Request for up to 48 hours run time
The default maximum time limit is 360 minutes which is 6 hours. It is recommended that you include checkpoint restart in your code to enable your job to restart at the last checkpoint if your job run is longer than 6 hours. For information on how to implement the checkpoint in pytorch, you can refer to https://pytorch.org/tutorials/recipes/recipes/saving_and_loading_a_general_checkpoint.html
However, Both NPL and DCS clusters now have a capability for a 48 hour job time limit. There are maximum 18 nodes that you can request for the 48 hour time limit in DCS cluster.
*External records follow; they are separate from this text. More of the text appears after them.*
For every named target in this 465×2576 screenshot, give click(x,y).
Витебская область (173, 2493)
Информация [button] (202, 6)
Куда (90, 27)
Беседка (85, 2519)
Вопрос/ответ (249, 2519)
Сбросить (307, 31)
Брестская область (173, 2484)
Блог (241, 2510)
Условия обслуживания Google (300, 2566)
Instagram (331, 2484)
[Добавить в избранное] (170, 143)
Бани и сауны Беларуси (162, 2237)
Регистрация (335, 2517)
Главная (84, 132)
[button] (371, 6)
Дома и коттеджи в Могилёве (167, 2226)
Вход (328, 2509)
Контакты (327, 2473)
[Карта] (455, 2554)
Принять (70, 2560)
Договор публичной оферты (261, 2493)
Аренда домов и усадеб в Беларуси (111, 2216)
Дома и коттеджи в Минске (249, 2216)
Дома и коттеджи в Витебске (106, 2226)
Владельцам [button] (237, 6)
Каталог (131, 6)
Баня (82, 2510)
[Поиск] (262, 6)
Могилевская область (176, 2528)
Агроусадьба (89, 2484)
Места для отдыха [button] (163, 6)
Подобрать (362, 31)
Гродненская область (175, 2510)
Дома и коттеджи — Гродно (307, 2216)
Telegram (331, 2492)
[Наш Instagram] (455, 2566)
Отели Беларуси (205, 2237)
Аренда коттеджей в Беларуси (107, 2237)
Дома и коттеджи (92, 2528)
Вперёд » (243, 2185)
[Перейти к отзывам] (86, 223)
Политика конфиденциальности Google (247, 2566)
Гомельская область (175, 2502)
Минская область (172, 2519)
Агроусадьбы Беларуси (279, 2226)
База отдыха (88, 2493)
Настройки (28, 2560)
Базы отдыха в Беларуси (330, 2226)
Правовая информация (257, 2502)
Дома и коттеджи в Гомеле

There are maximum of 4 nodes that you can request for this option in NPL cluster. To request this capability, you must include the following line in your salloc or sbatch command.
On DCS cluster:
--qos=dcs-48hr
On NPL cluster:
--qos=npl-48hr
Or the following line in your batch script:
On DCS cluster:
#SBATCH --qos=dcs-48hr
On NPL cluster:
#SBATCH --qos=npl-48hr
Request for NVMe storage on the compute nodes
NOTE: NVMe storage is only available on the DCS cluster. It is not yet available on the NPL cluster.
To request NVMe storage, specify –gres=nvme with your Slurm commands. This can be combined with other requests, such as GPUs. When the first job step starts, the system will initialize the storage and create the path /mnt/nvme/uid_${SLURM_JOB_UID}/job_${SLURM_JOBID}.
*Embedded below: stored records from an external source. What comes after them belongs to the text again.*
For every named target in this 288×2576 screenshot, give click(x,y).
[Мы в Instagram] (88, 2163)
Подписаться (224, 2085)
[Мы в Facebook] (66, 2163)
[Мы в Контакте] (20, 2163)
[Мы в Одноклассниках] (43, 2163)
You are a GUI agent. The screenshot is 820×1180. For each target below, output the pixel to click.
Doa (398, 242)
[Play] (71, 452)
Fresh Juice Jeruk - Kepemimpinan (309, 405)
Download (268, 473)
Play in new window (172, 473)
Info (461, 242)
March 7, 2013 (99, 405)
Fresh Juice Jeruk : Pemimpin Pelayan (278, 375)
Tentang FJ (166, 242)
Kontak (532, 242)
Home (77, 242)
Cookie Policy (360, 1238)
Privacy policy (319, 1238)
(base) [your-id@dcsfen01 ~]$ salloc -N 1 --gres=gpu:6,nvme -t 30
salloc: Granted job allocation 64444
(base) [your-id@dcsfen01 ~]$ squeue
JOBID PARTITION NAME USER ST TIME NODES NODELIST(REASON)
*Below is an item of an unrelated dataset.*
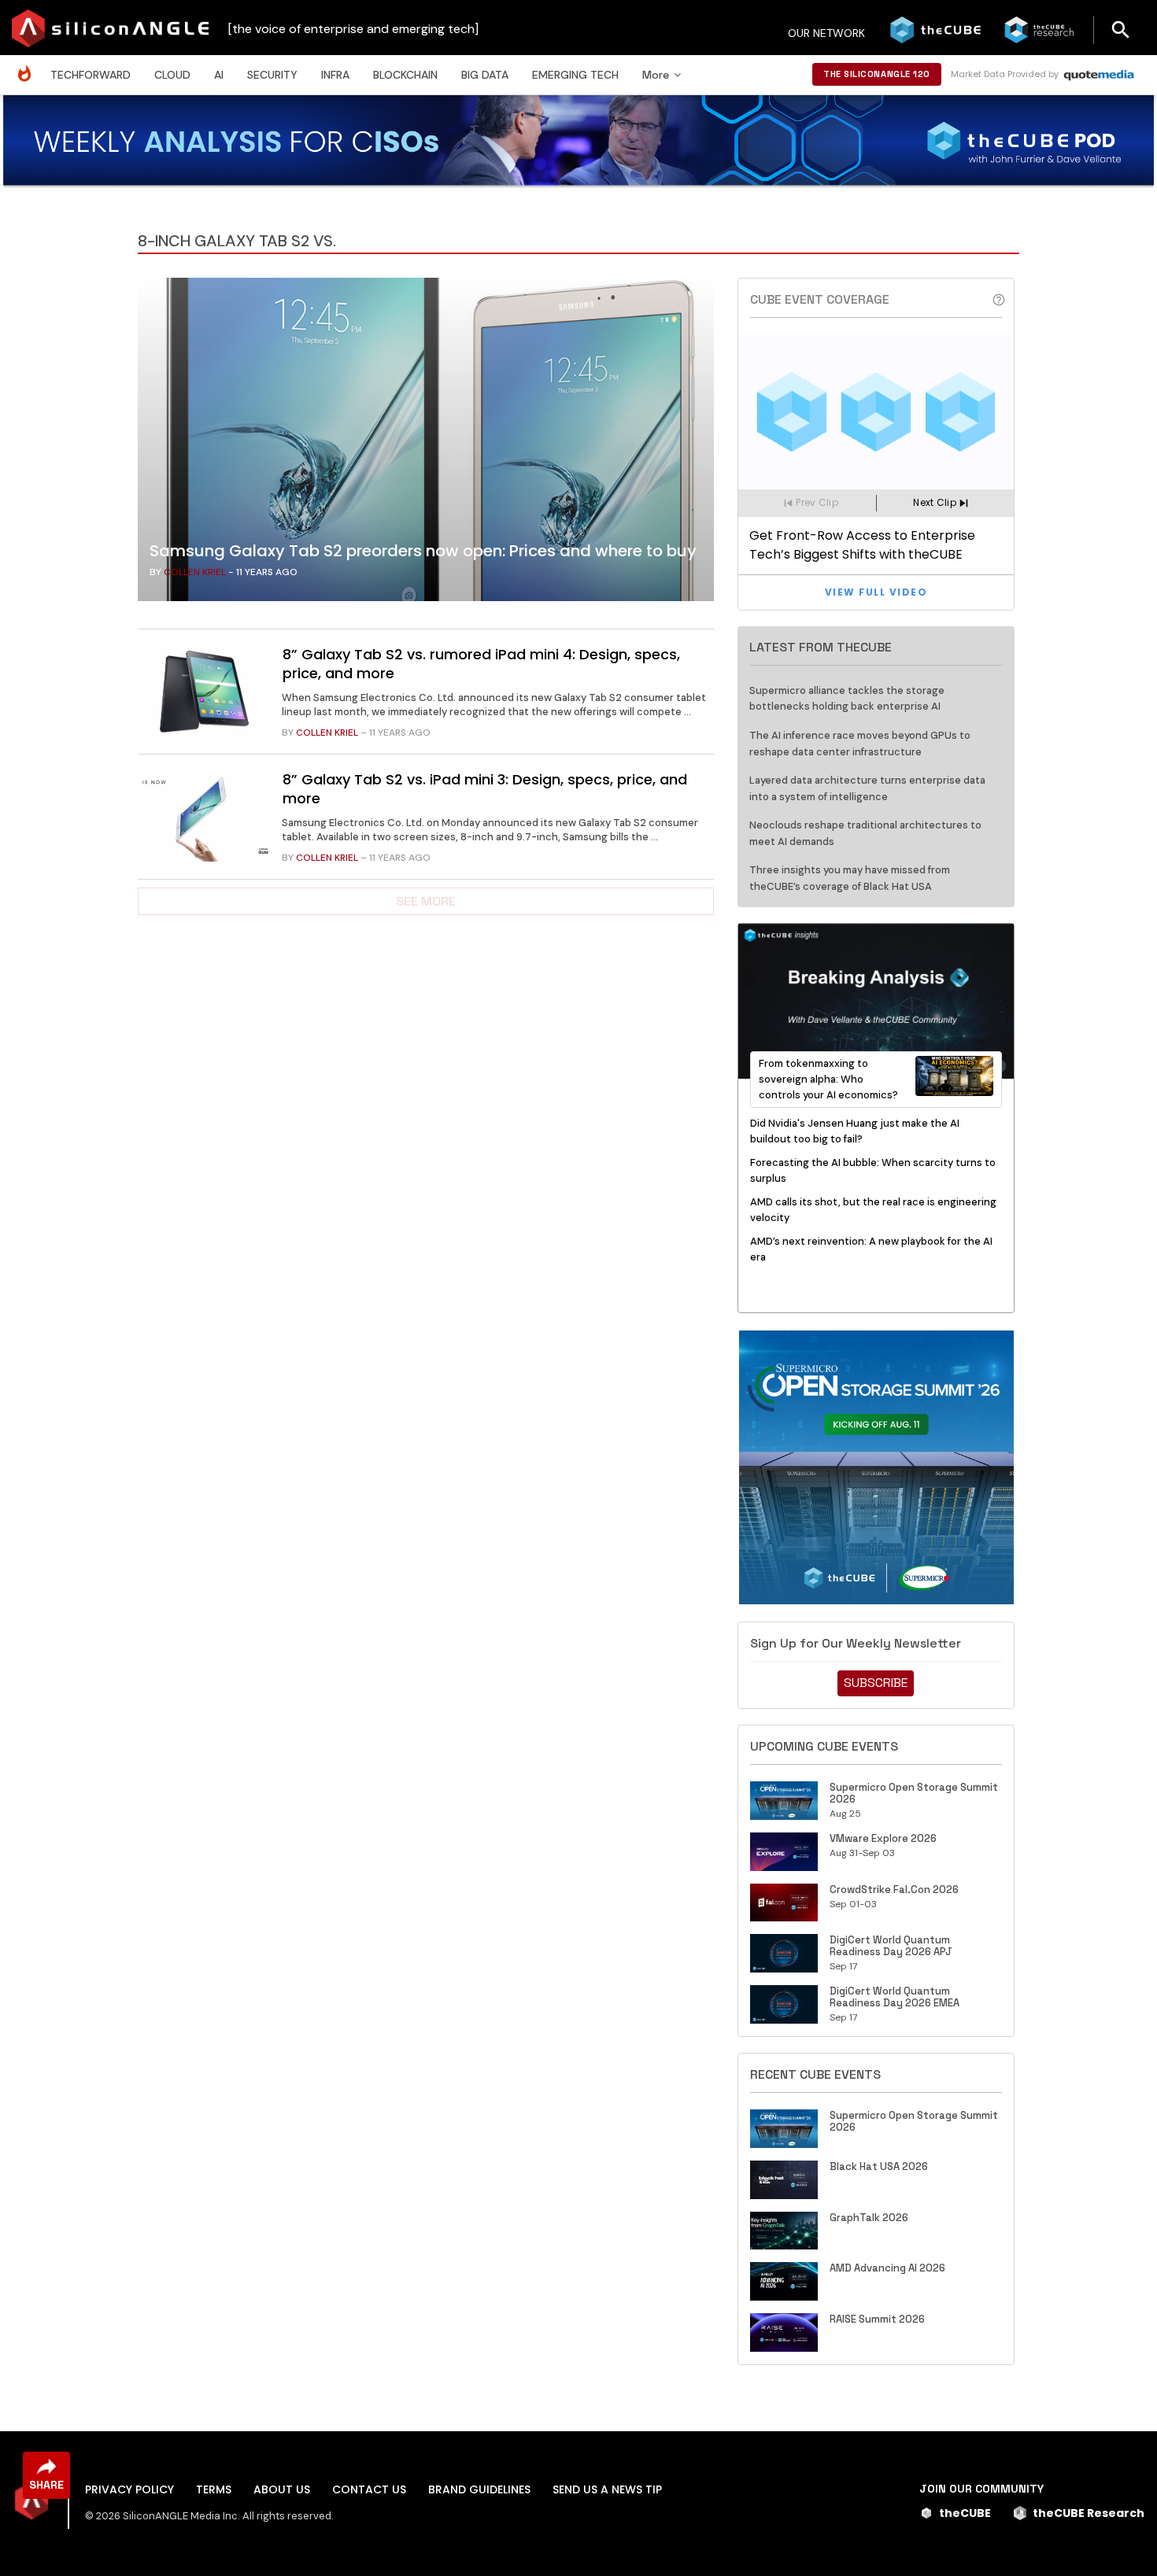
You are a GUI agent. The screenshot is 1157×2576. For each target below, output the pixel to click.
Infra (335, 75)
64444 dcs bash BMHRkmkh R 0:11 1 dcs055
(base) [your-id@dcsfen01 ~]$ ssh dcs055
Warning: Permanently added 'dcs055,172.31.236.55' (ECDSA) to the list of known hosts.
(base) [your-id@dcs055 ~]$
(base) [your-id@dcs055 ~]$ df -h
Filesystem Size Used Avail Use% Mounted on
devtmpfs 243G 0 243G 0% /dev
tmpfs 256G 64K 256G 1% /dev/shm
tmpfs 256G 25M 256G 1% /run
tmpfs 256G 0 256G 0% /sys/fs/cgroup
rootfs 256G 7.6G 249G 3% /
rw 256G 64K 256G 1% /.sllocal/log
gpfs.u 1.1P 387T 640T 38% /gpfs/u
/dev/nvme0n1 1.5T 77M 1.5T 1% /mnt/nvme
(base) [your-id@dcs055 job_64444]$ pwd
/mnt/nvme/uid_6112/job_64444
NOTE: The NVMe storage is not persistent between allocations.